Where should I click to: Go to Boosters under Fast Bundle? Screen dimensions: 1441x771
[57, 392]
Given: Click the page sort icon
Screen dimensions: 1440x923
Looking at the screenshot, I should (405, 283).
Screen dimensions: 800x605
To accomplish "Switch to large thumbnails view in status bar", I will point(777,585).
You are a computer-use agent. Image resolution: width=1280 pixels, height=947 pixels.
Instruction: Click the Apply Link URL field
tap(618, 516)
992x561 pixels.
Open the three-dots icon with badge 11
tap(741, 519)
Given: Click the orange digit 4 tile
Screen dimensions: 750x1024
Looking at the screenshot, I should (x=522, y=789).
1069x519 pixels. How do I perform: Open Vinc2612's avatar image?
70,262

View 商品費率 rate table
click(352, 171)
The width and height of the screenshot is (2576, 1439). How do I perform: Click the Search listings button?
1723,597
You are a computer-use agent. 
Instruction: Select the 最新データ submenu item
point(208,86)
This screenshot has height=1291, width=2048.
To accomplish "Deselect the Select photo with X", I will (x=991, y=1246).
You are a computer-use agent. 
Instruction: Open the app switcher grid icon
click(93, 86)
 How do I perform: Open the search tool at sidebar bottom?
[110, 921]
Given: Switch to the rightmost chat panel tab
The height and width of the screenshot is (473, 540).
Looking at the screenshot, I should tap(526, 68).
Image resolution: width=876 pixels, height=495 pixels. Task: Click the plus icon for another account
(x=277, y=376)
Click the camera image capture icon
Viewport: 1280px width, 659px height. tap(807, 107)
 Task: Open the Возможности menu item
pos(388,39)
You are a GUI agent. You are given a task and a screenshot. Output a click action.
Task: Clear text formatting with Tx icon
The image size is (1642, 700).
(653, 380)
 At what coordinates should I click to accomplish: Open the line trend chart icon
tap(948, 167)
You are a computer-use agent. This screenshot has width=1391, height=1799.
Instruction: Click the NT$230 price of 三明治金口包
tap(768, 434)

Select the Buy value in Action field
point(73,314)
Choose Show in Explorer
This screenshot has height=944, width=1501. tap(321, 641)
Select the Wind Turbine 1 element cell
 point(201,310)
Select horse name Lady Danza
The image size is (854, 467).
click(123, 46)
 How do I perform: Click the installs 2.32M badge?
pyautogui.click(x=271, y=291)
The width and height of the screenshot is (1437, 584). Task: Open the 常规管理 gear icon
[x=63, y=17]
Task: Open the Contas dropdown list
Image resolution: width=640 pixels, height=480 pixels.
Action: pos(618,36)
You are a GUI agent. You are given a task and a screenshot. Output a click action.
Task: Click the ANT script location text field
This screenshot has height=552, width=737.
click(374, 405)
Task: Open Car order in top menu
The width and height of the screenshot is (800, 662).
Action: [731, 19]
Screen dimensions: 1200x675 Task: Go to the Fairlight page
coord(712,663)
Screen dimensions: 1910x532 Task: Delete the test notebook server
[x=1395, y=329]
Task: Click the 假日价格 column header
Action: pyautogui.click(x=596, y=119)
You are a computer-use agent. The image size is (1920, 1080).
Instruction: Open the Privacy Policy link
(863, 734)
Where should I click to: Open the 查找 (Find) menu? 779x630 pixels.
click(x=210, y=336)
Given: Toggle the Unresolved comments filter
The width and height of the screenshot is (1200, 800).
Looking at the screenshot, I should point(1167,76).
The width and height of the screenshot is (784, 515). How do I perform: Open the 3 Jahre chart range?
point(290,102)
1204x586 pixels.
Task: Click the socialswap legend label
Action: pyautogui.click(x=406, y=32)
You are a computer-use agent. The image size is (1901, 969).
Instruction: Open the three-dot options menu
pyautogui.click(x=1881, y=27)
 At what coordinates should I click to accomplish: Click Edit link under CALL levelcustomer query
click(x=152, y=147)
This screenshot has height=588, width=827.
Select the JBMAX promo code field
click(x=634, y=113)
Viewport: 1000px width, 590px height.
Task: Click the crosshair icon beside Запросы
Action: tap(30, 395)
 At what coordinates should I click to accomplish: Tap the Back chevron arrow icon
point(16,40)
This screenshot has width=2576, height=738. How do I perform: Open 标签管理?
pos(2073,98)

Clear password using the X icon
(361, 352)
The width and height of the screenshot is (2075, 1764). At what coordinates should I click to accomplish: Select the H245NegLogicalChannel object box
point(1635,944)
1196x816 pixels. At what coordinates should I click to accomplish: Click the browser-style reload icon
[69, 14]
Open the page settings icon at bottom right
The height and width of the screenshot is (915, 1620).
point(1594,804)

________________________________________

# INSTRUCTIONS TO FOLLOW
Reproduce all of the data above line for line, without any changes.

# EXERCISE RESPONSE
Where should I click to: Go to Boosters under Fast Bundle? Screen dimensions: 1441x771
[57, 392]
Given: Click the page sort icon
Screen dimensions: 1440x923
Looking at the screenshot, I should (405, 283).
Screen dimensions: 800x605
To accomplish "Switch to large thumbnails view in status bar", I will point(777,585).
You are a computer-use agent. Image resolution: width=1280 pixels, height=947 pixels.
Instruction: Click the Apply Link URL field
tap(618, 516)
992x561 pixels.
Open the three-dots icon with badge 11
tap(741, 519)
Given: Click the orange digit 4 tile
Screen dimensions: 750x1024
Looking at the screenshot, I should (x=522, y=789).
1069x519 pixels. How do I perform: Open Vinc2612's avatar image?
70,262

View 商品費率 rate table
click(352, 171)
The width and height of the screenshot is (2576, 1439). How do I perform: Click the Search listings button?
1723,597
You are a computer-use agent. 
Instruction: Select the 最新データ submenu item
point(208,86)
This screenshot has height=1291, width=2048.
To accomplish "Deselect the Select photo with X", I will (x=991, y=1246).
You are a computer-use agent. 
Instruction: Open the app switcher grid icon
click(93, 86)
 How do I perform: Open the search tool at sidebar bottom?
[110, 921]
Given: Switch to the rightmost chat panel tab
The height and width of the screenshot is (473, 540).
Looking at the screenshot, I should tap(526, 68).
Image resolution: width=876 pixels, height=495 pixels. Task: Click the plus icon for another account
(x=277, y=376)
Click the camera image capture icon
Viewport: 1280px width, 659px height. tap(807, 107)
 Task: Open the Возможности menu item
pos(388,39)
You are a GUI agent. You are given a task and a screenshot. Output a click action.
Task: Clear text formatting with Tx icon
The image size is (1642, 700).
(653, 380)
 At what coordinates should I click to accomplish: Open the line trend chart icon
tap(948, 167)
You are a computer-use agent. This screenshot has width=1391, height=1799.
Instruction: Click the NT$230 price of 三明治金口包
tap(768, 434)

Select the Buy value in Action field
point(73,314)
Choose Show in Explorer
This screenshot has height=944, width=1501. tap(321, 641)
Select the Wind Turbine 1 element cell
 point(201,310)
Select horse name Lady Danza
The image size is (854, 467).
click(123, 46)
 How do I perform: Click the installs 2.32M badge?
pyautogui.click(x=271, y=291)
The width and height of the screenshot is (1437, 584). Task: Open the 常规管理 gear icon
[x=63, y=17]
Task: Open the Contas dropdown list
Image resolution: width=640 pixels, height=480 pixels.
Action: pos(618,36)
You are a GUI agent. You are given a task and a screenshot. Output a click action.
Task: Click the ANT script location text field
This screenshot has height=552, width=737.
click(374, 405)
Task: Open Car order in top menu
The width and height of the screenshot is (800, 662).
Action: [731, 19]
Screen dimensions: 1200x675 Task: Go to the Fairlight page
coord(712,663)
Screen dimensions: 1910x532 Task: Delete the test notebook server
[x=1395, y=329]
Task: Click the 假日价格 column header
Action: pyautogui.click(x=596, y=119)
You are a computer-use agent. The image size is (1920, 1080).
Instruction: Open the Privacy Policy link
(863, 734)
Where should I click to: Open the 查找 (Find) menu? 779x630 pixels.
click(x=210, y=336)
Given: Toggle the Unresolved comments filter
The width and height of the screenshot is (1200, 800).
Looking at the screenshot, I should point(1167,76).
The width and height of the screenshot is (784, 515). How do I perform: Open the 3 Jahre chart range?
point(290,102)
1204x586 pixels.
Task: Click the socialswap legend label
Action: pyautogui.click(x=406, y=32)
You are a computer-use agent. The image size is (1901, 969).
Instruction: Open the three-dot options menu
pyautogui.click(x=1881, y=27)
 At what coordinates should I click to accomplish: Click Edit link under CALL levelcustomer query
click(x=152, y=147)
This screenshot has height=588, width=827.
Select the JBMAX promo code field
click(x=634, y=113)
Viewport: 1000px width, 590px height.
Task: Click the crosshair icon beside Запросы
Action: tap(30, 395)
 At what coordinates should I click to accomplish: Tap the Back chevron arrow icon
point(16,40)
This screenshot has width=2576, height=738. How do I perform: Open 标签管理?
pos(2073,98)

Clear password using the X icon
(361, 352)
The width and height of the screenshot is (2075, 1764). At what coordinates should I click to accomplish: Select the H245NegLogicalChannel object box
point(1635,944)
1196x816 pixels. At what coordinates should I click to accomplish: Click the browser-style reload icon
[69, 14]
Open the page settings icon at bottom right
The height and width of the screenshot is (915, 1620).
point(1594,804)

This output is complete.